READING TEXT START

Permanent residence in the USA is a valuable asset that is enjoyed by most of you reading this article. Many potential immigrants from around the world want to acquire that asset and become valuable members of American society alongside us.
Why don’t we let more of them join us? There are two common objections: they will drive down wages, or they will be a drain on tax-funded programs. Some existing immigration paths, like the H1B visa-to-green card route, are based on the idea that for some immigrants, the benefits will outweigh these potential costs.
But the H1B path is a bureaucratic nightmare. Small startups don’t even bother with it. And for the immigrant, the H1B path puts them in the awkward position of having their visa status tied to their job until their green card is approved. You think having to leave your health insurance plan when you lose your job is bad? Try having to leave the country.
If being defined as “highly-skilled” outweighs the potential costs of immigration, wouldn’t the payment of an entrance tax deliver the same margin of safety? Let anyone under age 50 pay a $100,000 fee toward the retirement of the US public debt, satisfy the usual anti-criminal criteria, and get their green card. No quotas and no requirements to prove that their skills are “special” and “needed”.
Think the existing immigration paths are already providing enough green cards? The queue for Filipino siblings of US Citizens to get green cards stretches back to requests from 1988. The queue for H1B workers from India to get green cards stretches back to 2002. An Indian H1B visa holder who has been working in the US since before the Google IPO likely still doesn’t have their green card. Why not give them the option to pay this tax and end the wait?

READING TEXT END

#### PROBLEM 1:
In the immigration piece, how far back does the green card queue for H1B workers from India stretch?
#### PROBLEM 2:
Carry on the immigration piece beyond its final sentence.

RECORDED DATA START

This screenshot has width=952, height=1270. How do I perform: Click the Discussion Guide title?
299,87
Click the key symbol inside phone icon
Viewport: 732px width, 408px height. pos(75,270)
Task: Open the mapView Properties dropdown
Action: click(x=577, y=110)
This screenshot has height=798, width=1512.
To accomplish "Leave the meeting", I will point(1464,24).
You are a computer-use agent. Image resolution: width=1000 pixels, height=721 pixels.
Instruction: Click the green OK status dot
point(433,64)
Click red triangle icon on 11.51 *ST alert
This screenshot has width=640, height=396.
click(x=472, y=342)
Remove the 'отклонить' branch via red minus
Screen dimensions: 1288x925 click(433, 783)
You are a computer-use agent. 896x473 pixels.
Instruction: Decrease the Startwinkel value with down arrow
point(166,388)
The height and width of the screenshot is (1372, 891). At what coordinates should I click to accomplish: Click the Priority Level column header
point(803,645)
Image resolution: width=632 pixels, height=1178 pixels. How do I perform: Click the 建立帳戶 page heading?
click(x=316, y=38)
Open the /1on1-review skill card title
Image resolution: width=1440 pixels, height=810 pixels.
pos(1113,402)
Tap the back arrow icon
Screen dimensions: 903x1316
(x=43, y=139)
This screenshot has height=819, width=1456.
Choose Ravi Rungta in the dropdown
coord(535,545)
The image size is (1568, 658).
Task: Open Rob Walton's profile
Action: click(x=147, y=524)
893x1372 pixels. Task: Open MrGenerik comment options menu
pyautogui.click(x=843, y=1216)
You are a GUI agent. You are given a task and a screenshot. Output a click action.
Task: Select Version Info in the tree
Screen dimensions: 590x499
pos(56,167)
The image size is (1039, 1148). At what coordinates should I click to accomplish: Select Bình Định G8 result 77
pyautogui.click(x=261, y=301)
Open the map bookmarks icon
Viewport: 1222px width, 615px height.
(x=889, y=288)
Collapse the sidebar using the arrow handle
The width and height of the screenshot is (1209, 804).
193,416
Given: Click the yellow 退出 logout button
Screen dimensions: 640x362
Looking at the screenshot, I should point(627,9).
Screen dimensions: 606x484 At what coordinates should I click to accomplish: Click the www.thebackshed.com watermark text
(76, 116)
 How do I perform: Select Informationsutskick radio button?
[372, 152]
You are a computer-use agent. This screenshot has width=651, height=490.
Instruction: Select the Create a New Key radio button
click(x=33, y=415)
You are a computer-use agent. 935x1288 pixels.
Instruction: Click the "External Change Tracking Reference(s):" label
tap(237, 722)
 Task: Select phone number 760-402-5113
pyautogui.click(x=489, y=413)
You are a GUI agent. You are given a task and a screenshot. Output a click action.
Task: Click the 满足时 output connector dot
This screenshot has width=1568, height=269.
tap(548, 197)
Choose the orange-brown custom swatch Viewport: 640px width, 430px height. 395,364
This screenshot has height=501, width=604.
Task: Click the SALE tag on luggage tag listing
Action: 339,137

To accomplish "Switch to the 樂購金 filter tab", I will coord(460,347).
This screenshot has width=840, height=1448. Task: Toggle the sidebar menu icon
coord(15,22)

RECORDED DATA END

#### EXERCISE RESPONSE 1:
It stretches back to 2002.

#### EXERCISE RESPONSE 2:
Consider that 40 percent of the advanced science and engineering degrees granted in the US go to foreign-born students. There are endless discussions about “stapling” green cards to those degrees. It truly is a tragedy when these students are forced to return home—for our tax base, our economy, our diversity, our technological and military edge, and for that individual. But while that debate continues, why not offer a paid stapler? As a college dropout, I would argue that many talented entrepreneurs are more likely to save for and buy a green card anyway rather than stick it out for an advanced degree.
Are you grossed out by the idea of selling residency? The potential buyers certainly won’t thank you for your “generosity” in making it free, but impossible, to get a green card by current methods. And given that the Senate recently passed a bill to raise what I estimate could be over $60 million from a fee on an annual green card lottery, do we really think being in the business of selling raffle tickets is somehow more legit than selling the prize itself?
Don’t think $100,000 is enough to compensate the American public for the potential risk to wages and welfare programs posed by this proposal? Don’t think 50 is young enough to prevent Medicare immigration? Feel free to propose a different amount or a different age. We can keep our current alphabet soup, but there should be some reasonable price at which we are willing to sell green cards on an unlimited basis to non-elderly adults as an alternate path to all the regulatory mumbo jumbo that surrounds H1Bs and EB-5s and O-1s.
Just 100,000 new residents per year at $100,000 each would generate $10 billion for the public treasury. That would be quite a meaningful contribution to our country, not including the likely economic growth and increased tax revenues from adding these new workers. People capable of saving up $100,000 to invest in a green card are likely to be productive.
Immigrants make American society and American businesses stronger. For those that can also help pay down our debts on their way in, what is our excuse for denying them the American dream?